Reflections on order

Respondeo

Month: March 2019

Male and Female

From “Man and Woman in Christ” by Stephen B. Clark, (97, 98).

Reading “Man and Woman in Christ” has been an illuminating experience. He has a wonderful way of explaining Biblical teaching.

“The New Testament pattern of men’s and women’s roles is not primarily a matter of activities but of relationships.  Women in the early Christian family would be more likely to cook the food while the men would be more likely to grow it, but their roles in this and other matters are not defined as much by the activities which end up being the province of one or the other as by the way they relate to one another. The husband does the farm work because he is the provider for his wife and children.  The wife does the cooking because she serves the immediate needs of the family.  For the most part, men and women perform certain activities because these activities express a fundamentally different social role, not because certain activities are intrinsically the man’s or the woman’s. For example, the wife in a hunting society might do the farming as a household task, and yet she and her husband might still fulfill the same fundamental roles in the family as would their counterparts in an agricultural society.”

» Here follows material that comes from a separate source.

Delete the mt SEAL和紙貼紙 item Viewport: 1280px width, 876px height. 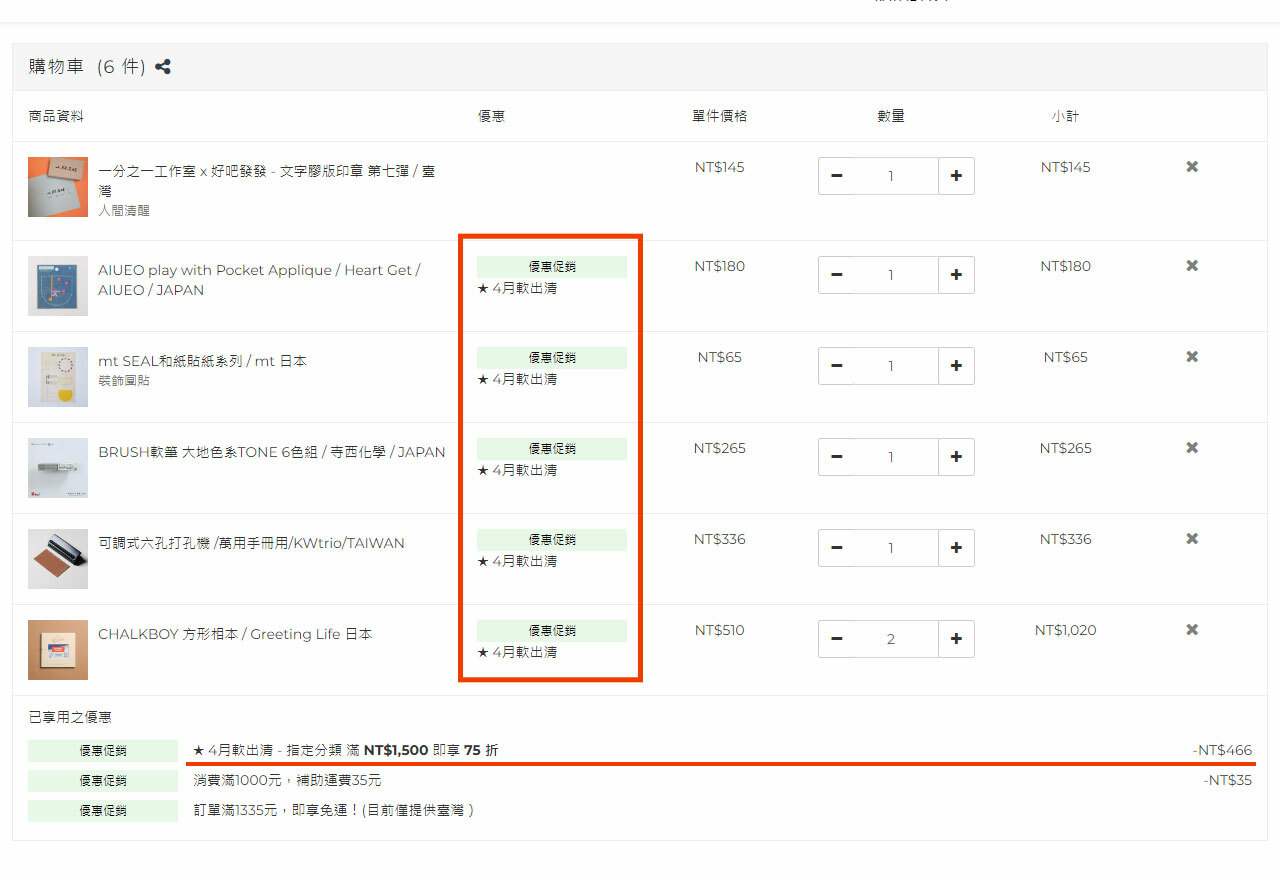point(1192,357)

“The roles of man and woman are interdependent.  The man’s role depends on the woman’s role being performed and vice versa.  For instance, the husband’s role is not designed so that he can live with no help from a woman.  If his wife dies or is absent and there is no daughter or sister to take her place, he must perform many of his wife’s functions.  The same applies to the woman if her husband is absent or dies.  An analogy between head and heart can be helpful here.  The head (or brain) is the center or director of the nervous system.  The heart is the center or director of the circulatory system.  Both are essential to the health of the body as  a whole.  They perform corresponding or complementary functions.  The heart is subordinate to the head in its functioning, but it is not therefore less essential to the body (the head included).  Likewise, the wife in the household is the “heart,” the “inside center” of the family. She directs a set of family activities essential to the functioning of the family.  The husband is the “head.” He both directs a set of family functions and is over the wife’s activities, but he cannot “keep the body alive” without her.”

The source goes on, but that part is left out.